[Some records]

※

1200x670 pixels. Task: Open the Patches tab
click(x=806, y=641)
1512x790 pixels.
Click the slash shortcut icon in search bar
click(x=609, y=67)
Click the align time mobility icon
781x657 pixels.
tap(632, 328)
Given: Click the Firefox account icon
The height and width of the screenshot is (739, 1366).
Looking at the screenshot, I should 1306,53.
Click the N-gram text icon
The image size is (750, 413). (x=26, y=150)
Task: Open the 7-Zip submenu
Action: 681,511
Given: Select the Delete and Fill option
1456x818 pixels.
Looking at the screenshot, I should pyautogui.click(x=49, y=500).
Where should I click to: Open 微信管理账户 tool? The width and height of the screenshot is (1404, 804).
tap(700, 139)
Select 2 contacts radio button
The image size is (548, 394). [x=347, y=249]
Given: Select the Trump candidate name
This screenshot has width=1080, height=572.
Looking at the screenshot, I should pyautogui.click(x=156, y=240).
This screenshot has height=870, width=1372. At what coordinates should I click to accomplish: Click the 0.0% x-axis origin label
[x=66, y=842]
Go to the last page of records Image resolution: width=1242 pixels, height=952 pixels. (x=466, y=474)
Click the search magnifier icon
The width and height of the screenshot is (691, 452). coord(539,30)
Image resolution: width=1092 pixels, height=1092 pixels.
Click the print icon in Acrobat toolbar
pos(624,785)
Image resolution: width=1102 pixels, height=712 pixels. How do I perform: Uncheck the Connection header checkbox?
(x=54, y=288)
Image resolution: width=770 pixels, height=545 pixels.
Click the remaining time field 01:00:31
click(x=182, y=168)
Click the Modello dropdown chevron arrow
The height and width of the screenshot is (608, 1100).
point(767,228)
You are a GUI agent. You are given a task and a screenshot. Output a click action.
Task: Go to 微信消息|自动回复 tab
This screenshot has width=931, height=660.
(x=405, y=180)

※

Work to complete
Could you repeat every item above word for word, keeping each line as it stands?

Correct output
1200x670 pixels. Task: Open the Patches tab
click(x=806, y=641)
1512x790 pixels.
Click the slash shortcut icon in search bar
click(x=609, y=67)
Click the align time mobility icon
781x657 pixels.
tap(632, 328)
Given: Click the Firefox account icon
The height and width of the screenshot is (739, 1366).
Looking at the screenshot, I should 1306,53.
Click the N-gram text icon
The image size is (750, 413). (x=26, y=150)
Task: Open the 7-Zip submenu
Action: 681,511
Given: Select the Delete and Fill option
1456x818 pixels.
Looking at the screenshot, I should pyautogui.click(x=49, y=500).
Where should I click to: Open 微信管理账户 tool? The width and height of the screenshot is (1404, 804).
tap(700, 139)
Select 2 contacts radio button
The image size is (548, 394). [x=347, y=249]
Given: Select the Trump candidate name
This screenshot has width=1080, height=572.
Looking at the screenshot, I should pyautogui.click(x=156, y=240).
This screenshot has height=870, width=1372. At what coordinates should I click to accomplish: Click the 0.0% x-axis origin label
[x=66, y=842]
Go to the last page of records Image resolution: width=1242 pixels, height=952 pixels. (x=466, y=474)
Click the search magnifier icon
The width and height of the screenshot is (691, 452). coord(539,30)
Image resolution: width=1092 pixels, height=1092 pixels.
Click the print icon in Acrobat toolbar
pos(624,785)
Image resolution: width=1102 pixels, height=712 pixels. How do I perform: Uncheck the Connection header checkbox?
(x=54, y=288)
Image resolution: width=770 pixels, height=545 pixels.
Click the remaining time field 01:00:31
click(x=182, y=168)
Click the Modello dropdown chevron arrow
The height and width of the screenshot is (608, 1100).
point(767,228)
You are a GUI agent. You are given a task and a screenshot. Output a click action.
Task: Go to 微信消息|自动回复 tab
This screenshot has width=931, height=660.
(x=405, y=180)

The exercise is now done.